##### GIVEN RECORDS #####

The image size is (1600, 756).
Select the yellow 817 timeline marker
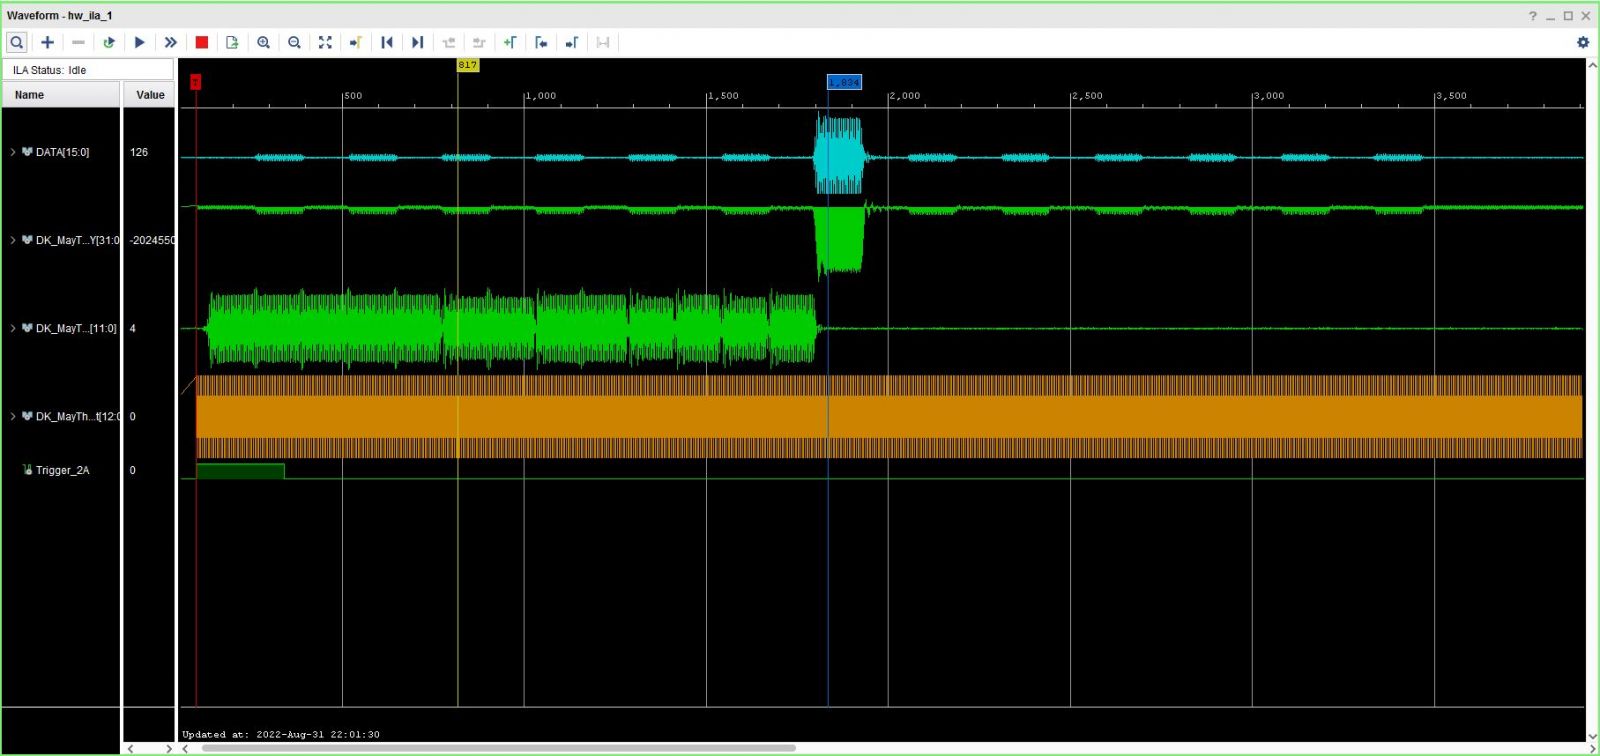(467, 65)
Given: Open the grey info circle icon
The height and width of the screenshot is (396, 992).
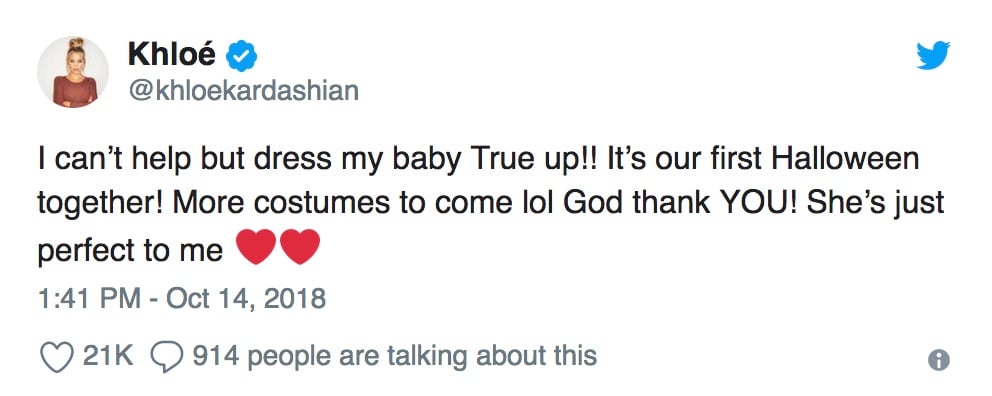Looking at the screenshot, I should click(x=939, y=359).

#####

## EXERCISE DETAILS
Give an exact copy of the listing, without its pictures.

## OUTPUT FOR THIS EXERCISE
The image size is (1600, 756).
Select the yellow 817 timeline marker
(467, 65)
Given: Open the grey info circle icon
The height and width of the screenshot is (396, 992).
Looking at the screenshot, I should click(x=939, y=359).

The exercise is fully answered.